PS: Aos não iniciados que tenham lido meu texto e não entendido os filósofos deixados de citar para aguçar a mente e testar o Libelu, segue as incógnitas da charada:
A Morte do Caixeiro Viajante: peça clássica de teatro do consagrado autor Arthur Miller, que no final há uma grande trama por um diamante.
Bípede sem pena: termo usado pelo grande filósofo da Estagira, Aristóteles, para distinguir o ser humano dos demais bípedes. É o maior dos filósofos, mas nem tudo dele era verdadeiro.
Cara do charuto: o pai da psicanálise Sigmund Freud.
Dois santos: Santo Agostinho e santo Tomas de Aquino.

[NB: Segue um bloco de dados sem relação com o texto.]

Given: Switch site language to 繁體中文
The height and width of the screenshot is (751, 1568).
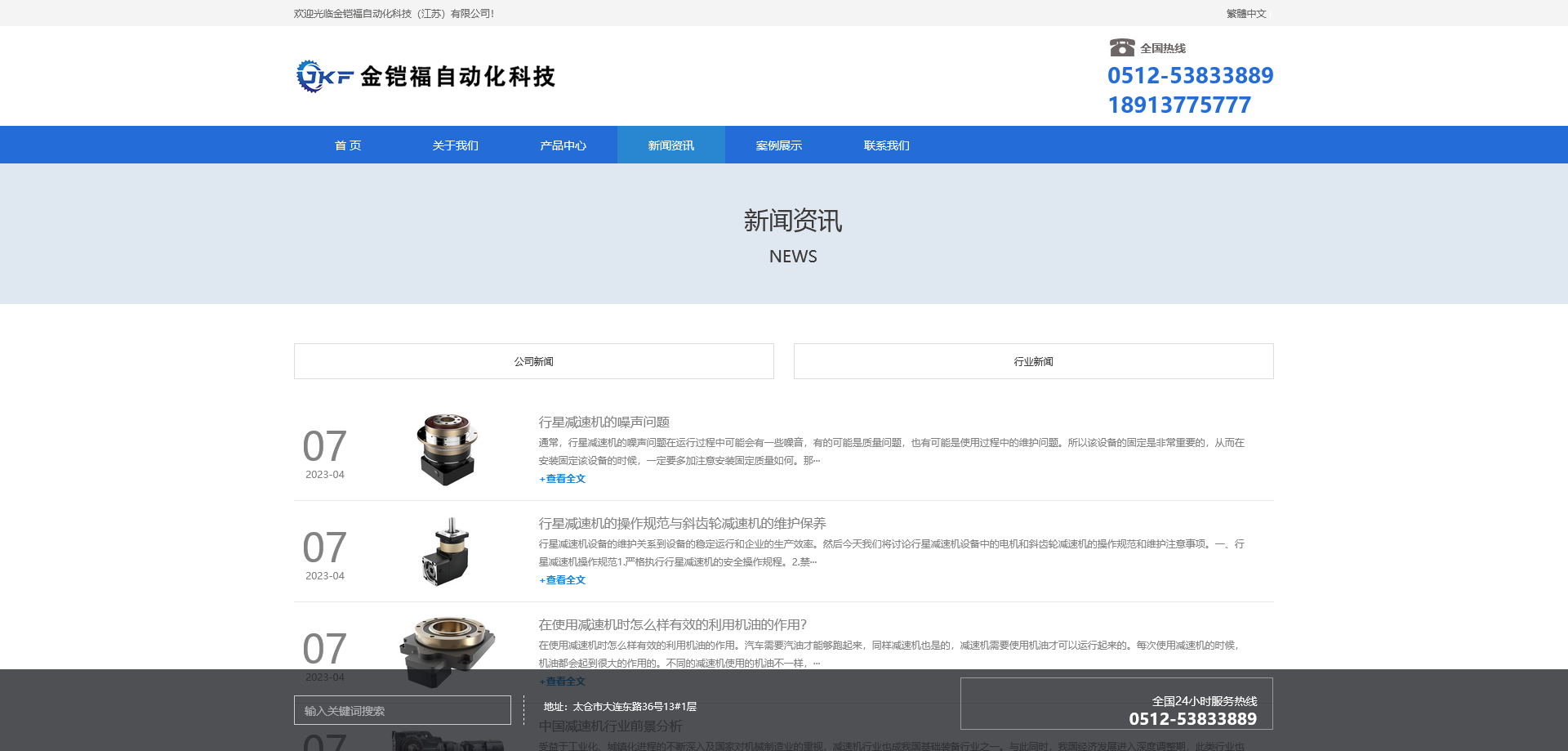Looking at the screenshot, I should (1245, 13).
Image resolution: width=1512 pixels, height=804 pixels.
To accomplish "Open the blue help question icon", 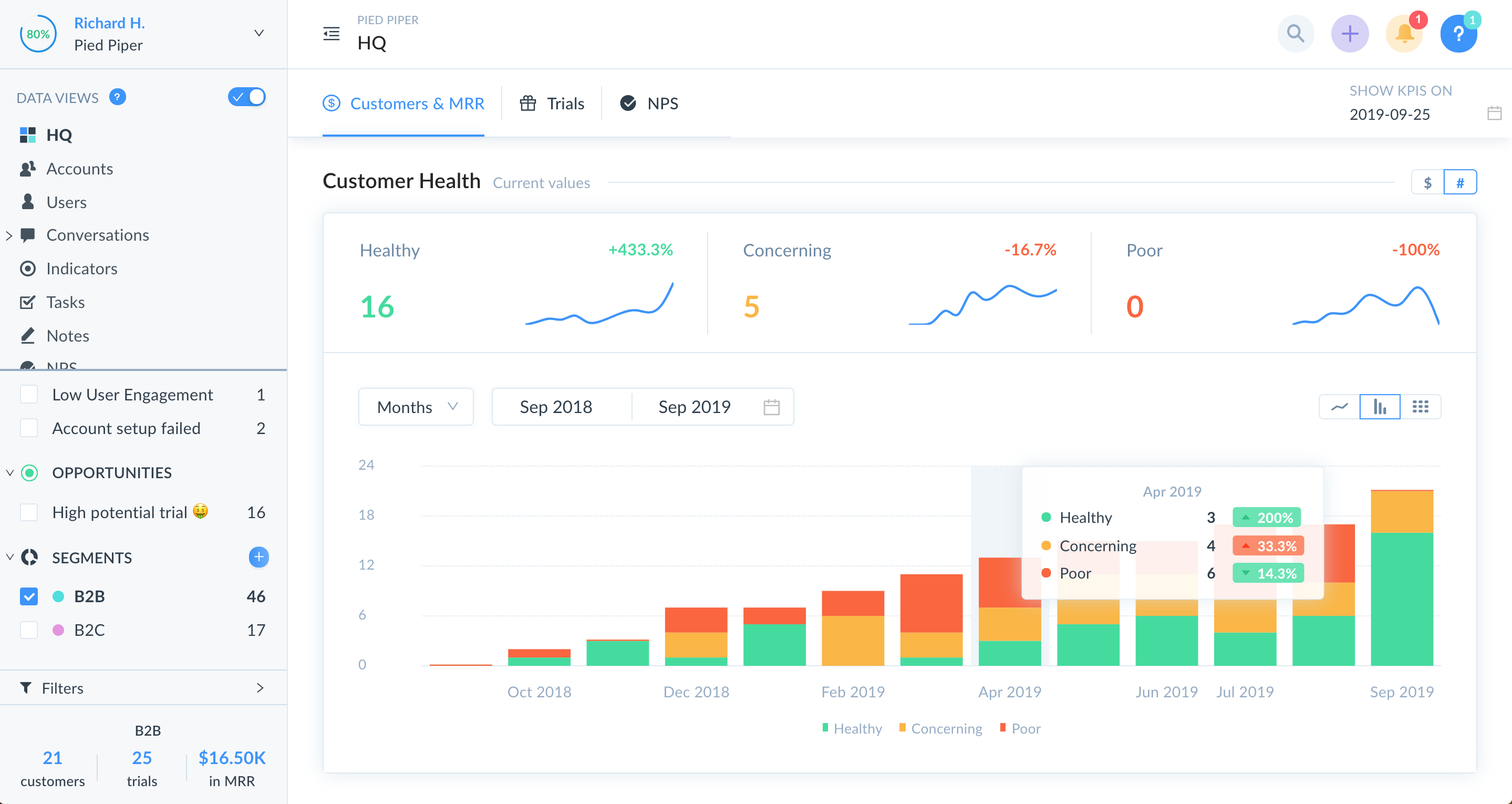I will pyautogui.click(x=1458, y=34).
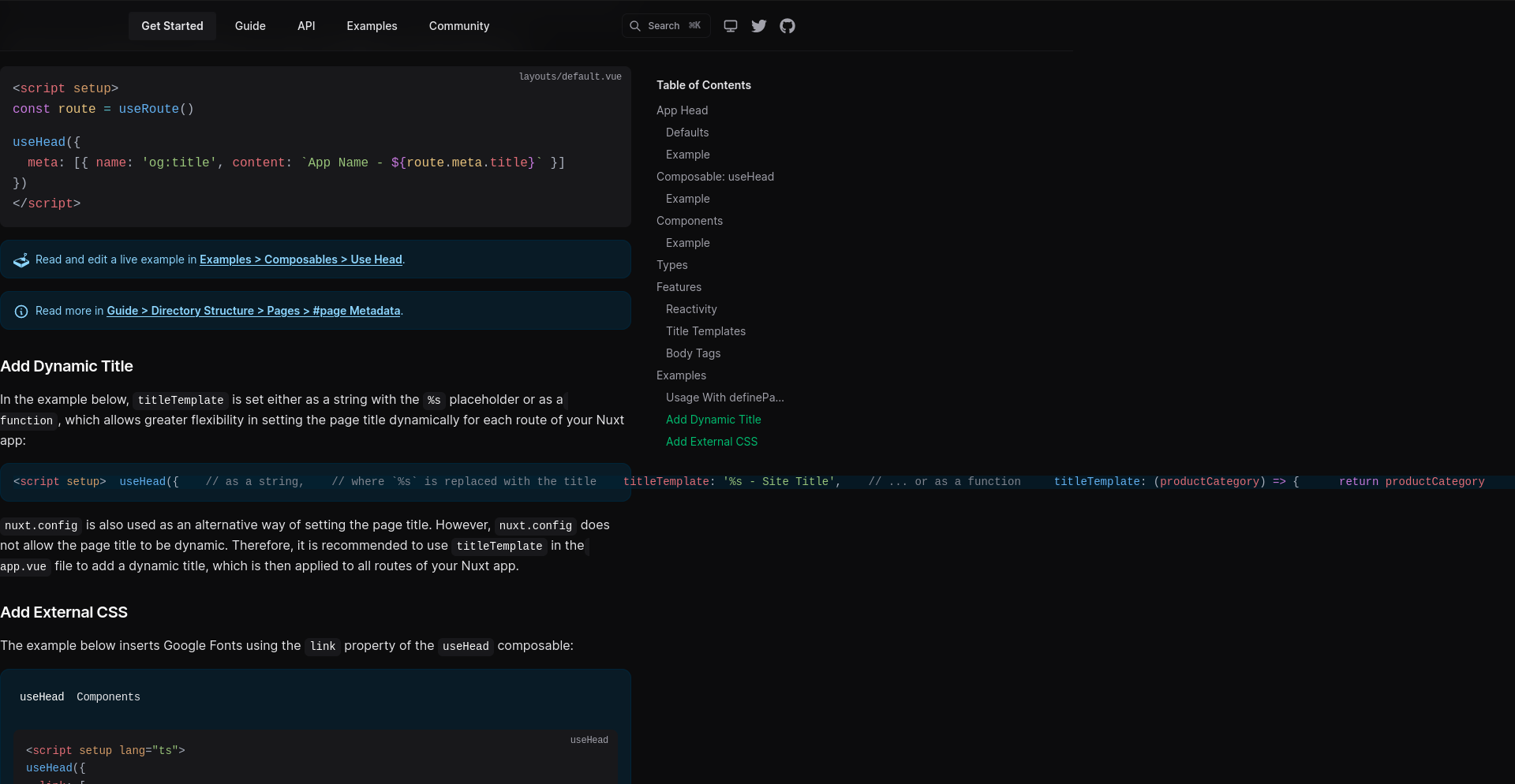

Farinelli: filme sobre o cantor de ópera famoso, um Castrati.
Filósofo do Cambuci: o líder sindical Rogério Magri, que trabalhou na unidade da Eletropaulo, no Bairro do Cambuci, em São Paulo.
Filosofia do Futuro: Ludwig Feuerbach, filósofo materialista e metafísico, que deu o primeiro como o suporte a teoria de Marx e Engels.
Filósofo de Jena: Georg Wilhelm Hegel, o grande filósofo da dialética, mas idealista, que a primeira deu a base do “marxismo”.
Liz: é o diamante lapidado em forma de gota, que a atriz Elizabeth Taylor, ganhou do noivo, o também ator Richard Burton.
O filósofo do martelo: Nietsche.
O que tomou sicuta: Sócrates, pai da filosofia grega, não escreveu nenhum livro e deixou a escola de Platão e Aristóteles.
O do rio e o homem: Heráclito, pré-socrático e pai da dialética.
Primeiro e segundo violino: Karl Marx e seu leal amigo Friedrich Engels, os coautores do materialismo dialético ou, erroneamente, vulgarizado como marxismo.
Rosa: Rosa de Luxemburgo, filósofa e economista polaca-alemã, marxista cuja linha teve influência do ativo grupo de política estudantil Libelu – Liberdade e Luta.
Trotskista: seguidores do “marxismo” de Leon Trotsky, líder, com Lenin, da Revolução Russa de Outubro, 1917, fundador da Quarta Internacional Comunita, que propunha a revolução permanente, que teve influência do grupo de política estudantil Libelu – Liberdade e Luta.